Phantom limb pain – Pain appearing to come from where an amputated limb used to be – is often excruciating and almost impossible to treat. New approaches, based on a better understanding of the brain's role in pain, may be opening the way to new treatments.

What is Phantom Pain?
Following amputation of a limb, the amputee typically continues to have an awareness of the limb and to experience sensations that feel like they are coming from that limb. These are commonly referred to as phantom limb sensations and are also found to be present in children born without a given limb. This suggests that the perception of our limbs is 'hard-wired' into our brains and that feelings from our limbs become mapped into our brain networks as we develop.

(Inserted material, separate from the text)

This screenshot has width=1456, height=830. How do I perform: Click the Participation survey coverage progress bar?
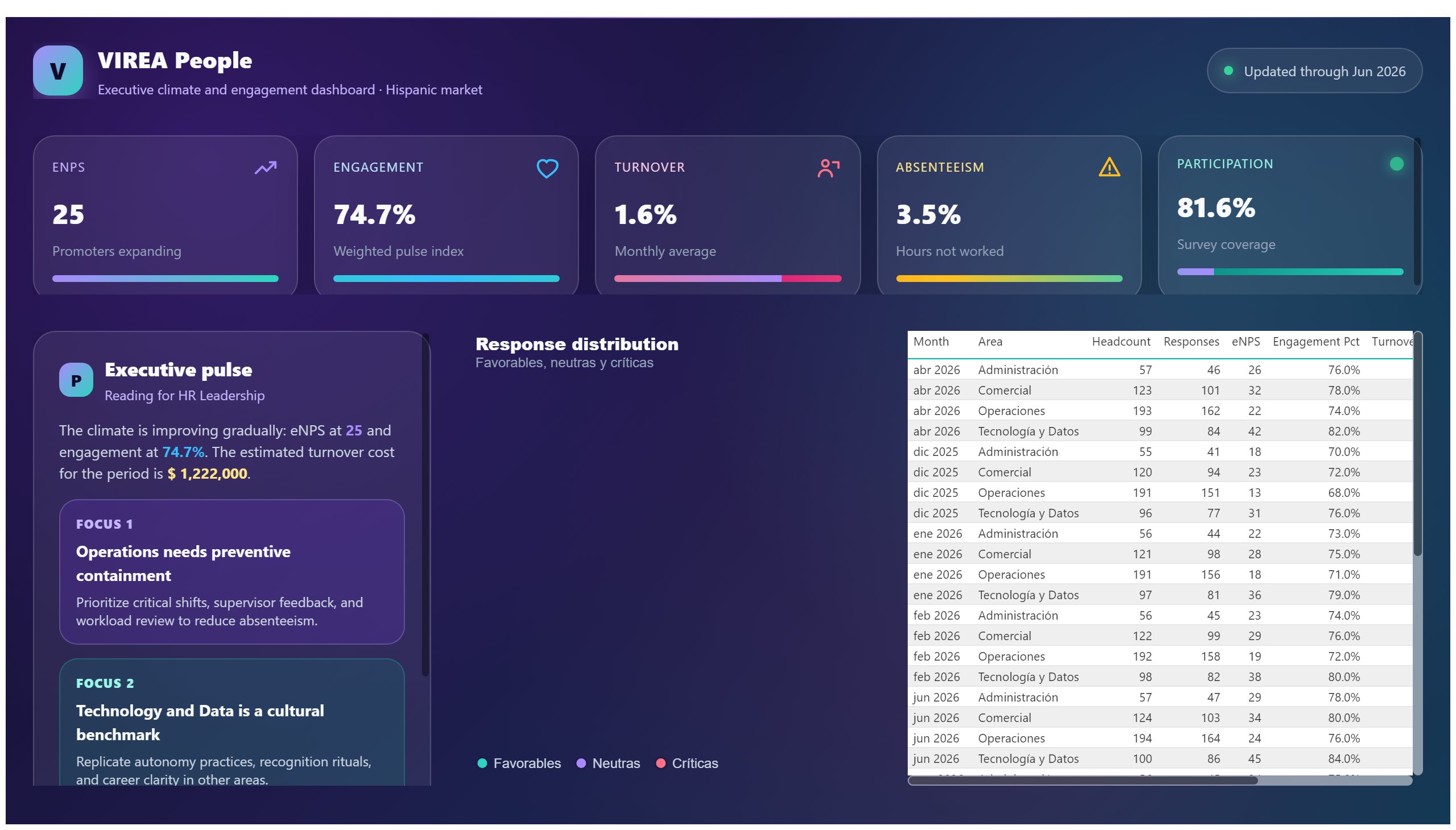1290,272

If we consider that phantom limb sensations are normal then so too, is phantom limb pain. This pain feels quite real and occurs in a majority of those who have lost a limb. Phantom pain has also occurred in conditions in which the brain is disconnected from the body, such as peripheral nerve injuries and after spinal cord injury, when an area becomes insentient (and usually paralyzed). This may sound confusing but, no more than an amputee describes the pain he or she feels from the area where a limb that is no longer attached to the body used to exist.

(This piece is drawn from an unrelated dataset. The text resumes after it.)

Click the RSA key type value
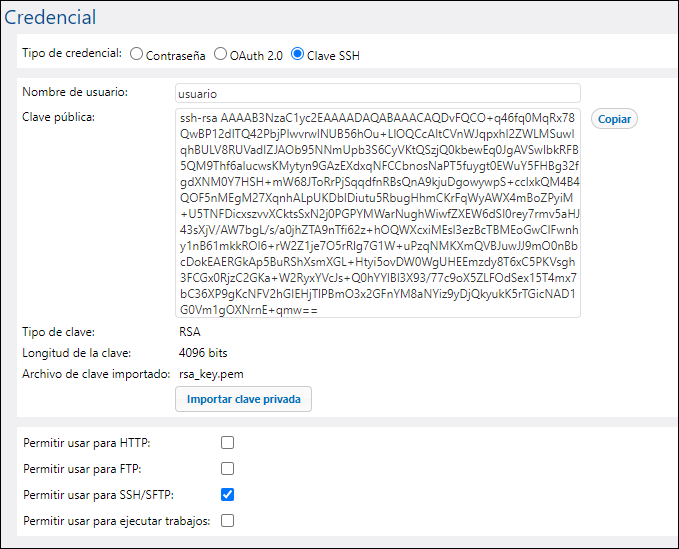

The pain is described in various ways: burning, aching, itching, like lightening and cramping as though the hand, fingers, foot, or toes are cramping or being crushed in a vice. Such words, however, cannot fully encompass the experience of living with phantom pain. Traditional medicines will likely fail as the muscular skeletal structure is no longer there and cannot be affected by medications. In those with chronic pain after spinal cord injury it is frequently the pain rather than the paralysis that interferes with work and social life. One amputee has stated that paralysis does not stop life, but pain can certainly slow it down.

Nerve Endings
There could be several mechanisms underlying phantom limb pain, some physical, others could be mental. Damage to nerve endings would certainly be a physical cause: subsequent erroneous nerve re-growth could lead to abnormal and painful discharge of neurons in the stump. This random nerve ending re-growth could alter the way that nerves that once connected the amputated limb communicate with neurons within the spinal cord.

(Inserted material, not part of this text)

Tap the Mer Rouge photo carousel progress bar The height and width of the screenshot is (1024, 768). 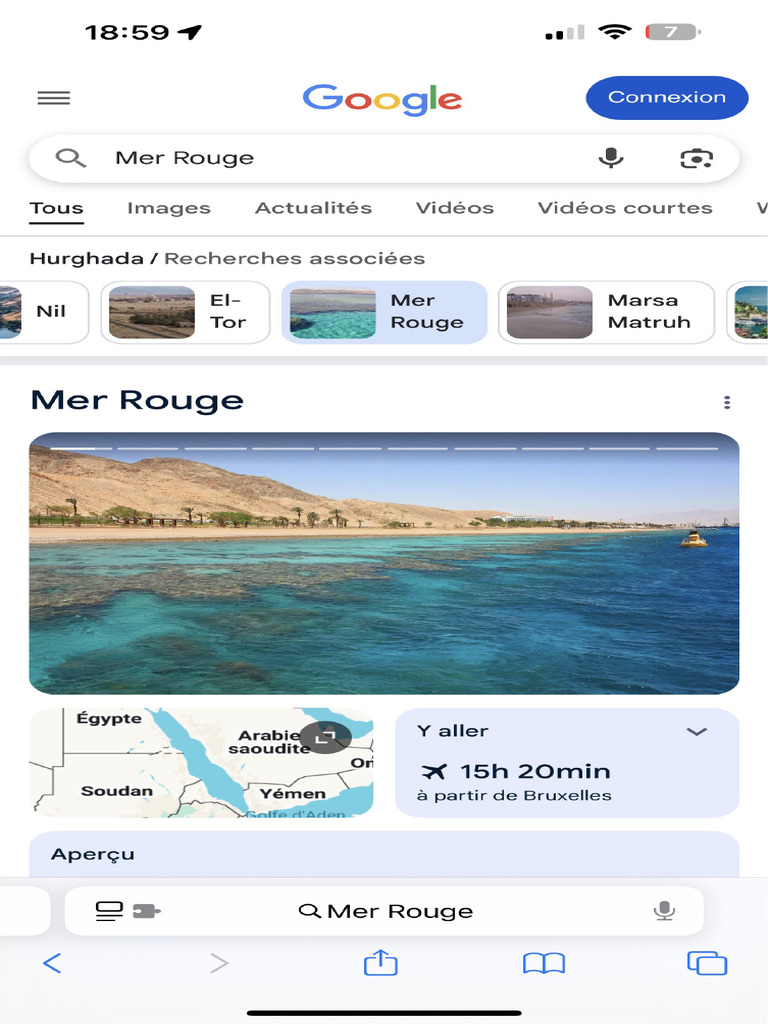(x=384, y=448)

There is also evidence for altered nervous activity within the brain as a result of the loss of sensory input from the amputated limb. This might further be described as a pulse sent by the brain to the missing limb and not getting a ( required ) response and the pulse being sent repeatedly. Still not receiving a response, the brain might assume something is wrong and trigger a ‘pain alarm’; something to draw attention to the affected area. This would then be more of an emotional rather than physical sensation. Granted, this may sound unreasonable but, the mind is a very powerful thing and you need to be in control of it rather than the reverse.

As an amputee myself, I can easily relate to the sensation of phantom pains in my missing limb. The sensations are just that, sensations and not what I consider pain. Pain has the connotation of hurting; having a part of the body which is no longer there that hurts is simply not acceptable in my mind. The idea being that if I can’t see or touch the body part, then how am I to resolve it if not with my mind. I generally describe the sensations as sometimes having the tingling sensation of being ‘asleep’ other times it might be like fireworks or lightening strikes going through what used to be my foot. It requires effort and repetition but, the simple fact is that since my foot is not there, the ‘pain’ cannot exist. It may sound like a leap of faith but the other side of the coin is that if I let it ‘hurt’ then it could only get worse and that, is not acceptable.